Examples of Product Managers Turned CEOs
There is no “one” path to CEO, but a typical journey can take candidates through finance, operations or marketing. These roles provide unique business insights, but could fail to give professionals the hands-on, customer-centric experiences PMs get daily. Product management’s unique blend of technical, business, and interpersonal skills offers a more holistic foundation for leadership.
While moving from PM to CEO might seem like a lofty goal, it’s not without precedent, especially in more technical fields. Because of their close relationship with engineering teams, PMs can translate complex technical language into actionable business strategies. Tech fluency gives a product manager a strategic edge in STEM-driven industries, setting them apart as unique advocates for the entirety of the organization.
Some of the strongest technology companies today are helmed by product-focused leaders: Alphabet CEO Sundar Pichai began as a product manager, same with CEO of YouTube Neal Mohan and CEO of Microsoft Satya Nadella. Each of these successful leaders cut their teeth by managing complex products, fostering cross-functional collaboration and delivering user-centric innovations.
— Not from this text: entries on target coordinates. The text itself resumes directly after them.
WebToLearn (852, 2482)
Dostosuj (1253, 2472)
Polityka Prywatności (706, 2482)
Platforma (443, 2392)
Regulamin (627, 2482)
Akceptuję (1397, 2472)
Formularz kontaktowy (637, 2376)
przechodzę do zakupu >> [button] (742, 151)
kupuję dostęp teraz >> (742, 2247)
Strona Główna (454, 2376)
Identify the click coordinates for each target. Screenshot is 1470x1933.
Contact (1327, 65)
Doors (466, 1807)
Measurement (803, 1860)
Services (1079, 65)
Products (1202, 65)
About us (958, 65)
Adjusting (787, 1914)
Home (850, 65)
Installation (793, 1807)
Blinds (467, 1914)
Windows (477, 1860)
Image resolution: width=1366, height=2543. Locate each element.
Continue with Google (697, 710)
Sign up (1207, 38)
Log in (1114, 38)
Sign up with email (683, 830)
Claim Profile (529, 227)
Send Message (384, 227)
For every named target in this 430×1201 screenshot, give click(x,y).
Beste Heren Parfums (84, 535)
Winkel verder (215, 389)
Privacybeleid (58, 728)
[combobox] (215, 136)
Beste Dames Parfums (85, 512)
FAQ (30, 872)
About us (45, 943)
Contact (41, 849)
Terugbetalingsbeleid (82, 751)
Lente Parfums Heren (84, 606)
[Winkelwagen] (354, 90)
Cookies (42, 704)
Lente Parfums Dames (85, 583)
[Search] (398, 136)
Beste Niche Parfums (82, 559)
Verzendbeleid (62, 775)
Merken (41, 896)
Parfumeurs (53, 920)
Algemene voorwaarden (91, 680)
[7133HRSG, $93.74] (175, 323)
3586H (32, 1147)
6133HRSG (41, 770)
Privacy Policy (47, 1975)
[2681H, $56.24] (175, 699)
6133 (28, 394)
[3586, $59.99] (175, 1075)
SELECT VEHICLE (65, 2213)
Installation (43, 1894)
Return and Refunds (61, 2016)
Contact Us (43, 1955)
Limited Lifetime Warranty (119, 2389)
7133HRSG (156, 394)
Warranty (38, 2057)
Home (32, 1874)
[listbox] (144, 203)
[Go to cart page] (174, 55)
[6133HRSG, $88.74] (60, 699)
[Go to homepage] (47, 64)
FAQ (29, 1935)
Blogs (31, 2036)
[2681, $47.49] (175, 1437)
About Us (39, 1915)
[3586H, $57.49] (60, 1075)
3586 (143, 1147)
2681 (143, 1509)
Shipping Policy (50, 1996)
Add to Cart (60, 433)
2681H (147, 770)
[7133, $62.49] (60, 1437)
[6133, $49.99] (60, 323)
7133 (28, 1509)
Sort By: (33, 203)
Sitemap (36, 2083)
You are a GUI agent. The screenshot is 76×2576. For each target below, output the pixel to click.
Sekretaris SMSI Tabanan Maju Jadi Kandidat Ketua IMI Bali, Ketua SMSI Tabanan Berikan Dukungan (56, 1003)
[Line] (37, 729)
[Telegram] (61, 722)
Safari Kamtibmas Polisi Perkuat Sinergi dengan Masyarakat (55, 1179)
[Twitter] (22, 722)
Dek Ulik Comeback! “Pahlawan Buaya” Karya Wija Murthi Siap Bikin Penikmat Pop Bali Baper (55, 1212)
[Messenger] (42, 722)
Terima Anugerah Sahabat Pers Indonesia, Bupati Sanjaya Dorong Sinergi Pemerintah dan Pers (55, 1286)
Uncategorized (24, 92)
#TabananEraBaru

Pichai, for example, began as a product leader at Google, driving the development of the now commonplace Google Chrome. The ability to balance his technical expertise while driving overall business strategy is a key element in his rise to CEO, preparing him to take on the role by instilling a deep understanding of user needs and aligning them with company strategy.
Beyond just leadership and technical expertise, modern business requires agility, innovation and a customer-focused mindset: all areas that PMs specifically excel in. As organizations adapt to rapid technological change and shifting consumer expectations, the skills cultivated in product management become even more critical at the executive level.
How to Make the Leap From Product Manager to CEO
For those looking to lead from the top one day, product management creates unparalleled opportunities to build the required diverse skillset and leadership abilities that are required of an impactful CEO. PM is a role that forces professionals to think strategically, communicate clearly, and deliver results in a high-stakes environment.
What must change is the optics of product management trajectories — we can no longer treat the crucial role as a mid-level career path destined only for VP of product. By recognizing its potential as a stepping stone to the C-suite, we can redefine what it means to prepare for executive leadership.
Whether you’re leading a product team through a launch or a company through market turbulence, the objective is the same: customer-centricity, team alignment and execution on the strategic vision. Looking to accelerate the journey? Try product management. In today’s technology-inclined competitive market, it’s the ultimate CEO training ground.